The exercise -
Write out each of the lines below word for word, leaving the pictures out.

Stored dataset items
%%

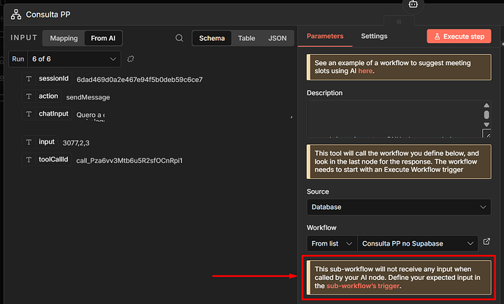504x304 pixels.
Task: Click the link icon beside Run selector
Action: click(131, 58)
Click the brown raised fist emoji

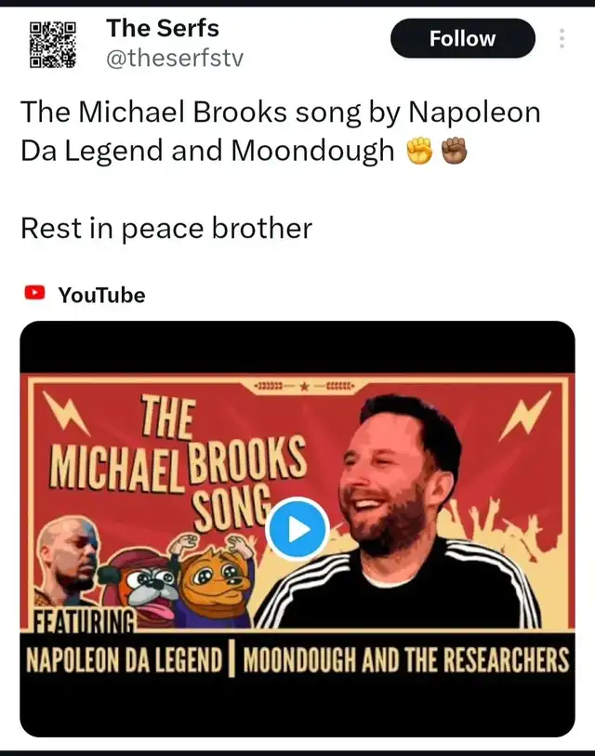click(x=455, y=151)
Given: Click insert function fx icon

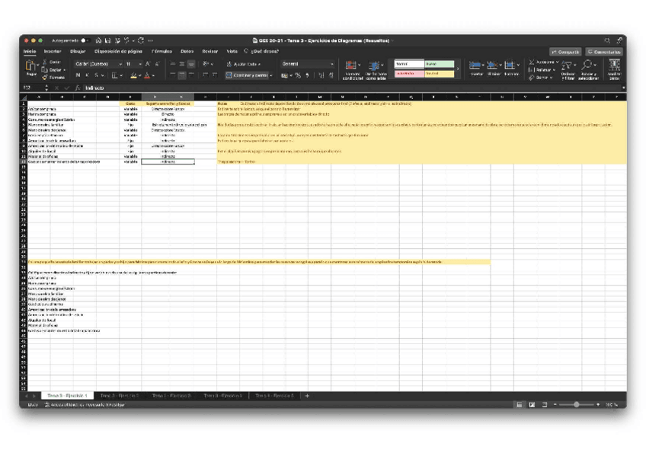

%%

Output of the exercise -
504x304 pixels.
Task: Click the link icon beside Run selector
Action: click(131, 58)
Click the brown raised fist emoji

click(x=455, y=151)
Given: Click insert function fx icon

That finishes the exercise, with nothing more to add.